From GitLab 17.8 onward, the importer no longer requires every contributor to expose their GitHub email. The flow:

  1. The importer creates placeholder users for any GitHub author, assignee, or reviewer that doesn't already match a GitLab user.
  2. After import, an admin (or Maintainer/Owner of the destination group) opens the group's Members → Placeholders page and reassigns each placeholder to the real GitLab user.
  3. The reassigned user receives a notification and must accept before the contributions move to their account. They can also reject.
  4. Anything not reassigned stays as a placeholder. Reassignment can be re-run later.
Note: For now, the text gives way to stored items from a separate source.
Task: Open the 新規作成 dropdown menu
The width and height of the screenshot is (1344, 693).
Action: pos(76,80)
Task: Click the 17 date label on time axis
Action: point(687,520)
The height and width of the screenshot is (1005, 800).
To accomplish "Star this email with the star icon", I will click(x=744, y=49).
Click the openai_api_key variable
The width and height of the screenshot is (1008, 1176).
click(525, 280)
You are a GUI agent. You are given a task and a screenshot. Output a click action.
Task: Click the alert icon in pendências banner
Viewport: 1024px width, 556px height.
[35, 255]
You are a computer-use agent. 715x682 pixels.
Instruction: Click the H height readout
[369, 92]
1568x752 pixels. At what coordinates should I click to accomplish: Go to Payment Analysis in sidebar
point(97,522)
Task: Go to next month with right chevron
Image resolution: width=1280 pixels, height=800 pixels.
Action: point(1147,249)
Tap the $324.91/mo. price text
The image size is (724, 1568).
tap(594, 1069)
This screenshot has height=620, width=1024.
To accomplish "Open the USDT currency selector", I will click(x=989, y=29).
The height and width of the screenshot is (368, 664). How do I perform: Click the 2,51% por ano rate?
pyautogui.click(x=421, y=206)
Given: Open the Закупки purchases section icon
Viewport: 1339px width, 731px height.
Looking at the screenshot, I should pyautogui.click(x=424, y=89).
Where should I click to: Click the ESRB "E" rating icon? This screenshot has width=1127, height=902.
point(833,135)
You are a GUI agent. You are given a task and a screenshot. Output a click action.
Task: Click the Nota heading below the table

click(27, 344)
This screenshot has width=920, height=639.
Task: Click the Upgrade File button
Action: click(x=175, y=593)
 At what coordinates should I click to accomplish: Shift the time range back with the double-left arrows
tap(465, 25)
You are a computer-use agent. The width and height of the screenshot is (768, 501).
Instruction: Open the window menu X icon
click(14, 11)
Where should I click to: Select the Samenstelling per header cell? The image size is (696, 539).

Imported @username mentions are wrapped in backticks so they don't fire notifications. @octocat becomes the literal text `@octocat` (GitLab 17.5+).

Gotchas

Watch out for these

  • Git LFS silently skips if LFS isn't enabled on the destination project. Enable it before import.
  • OAuth import hangs when the source organization restricts third-party app access. Grant the app or fall back to the PAT method.
  • Pre-2023-05-09 attachments in private GitHub repositories can't be imported (GitHub-side limit).
  • GitHub Enterprise Server attachments (GitLab 18.4+): only video and image attachments come across. Other file types are skipped silently.
  • SAML SSO accounts can fail to import attachments. Workaround: temporarily add the importing user as an outside collaborator on the GitHub repo.
  • Reference syntax: GitHub uses #NNN for both issues and PRs; GitLab uses # for issues and ! for merge requests. Imported references in descriptions don't autolink, and references in comments default to issues with the same number.
  • Auto-merged commits may show unverified in GitLab — they're signed with GitHub's internal GPG key.
  • GitHub Enterprise Cloud custom repository roles aren't supported. Affected collaborators need to be added manually after import.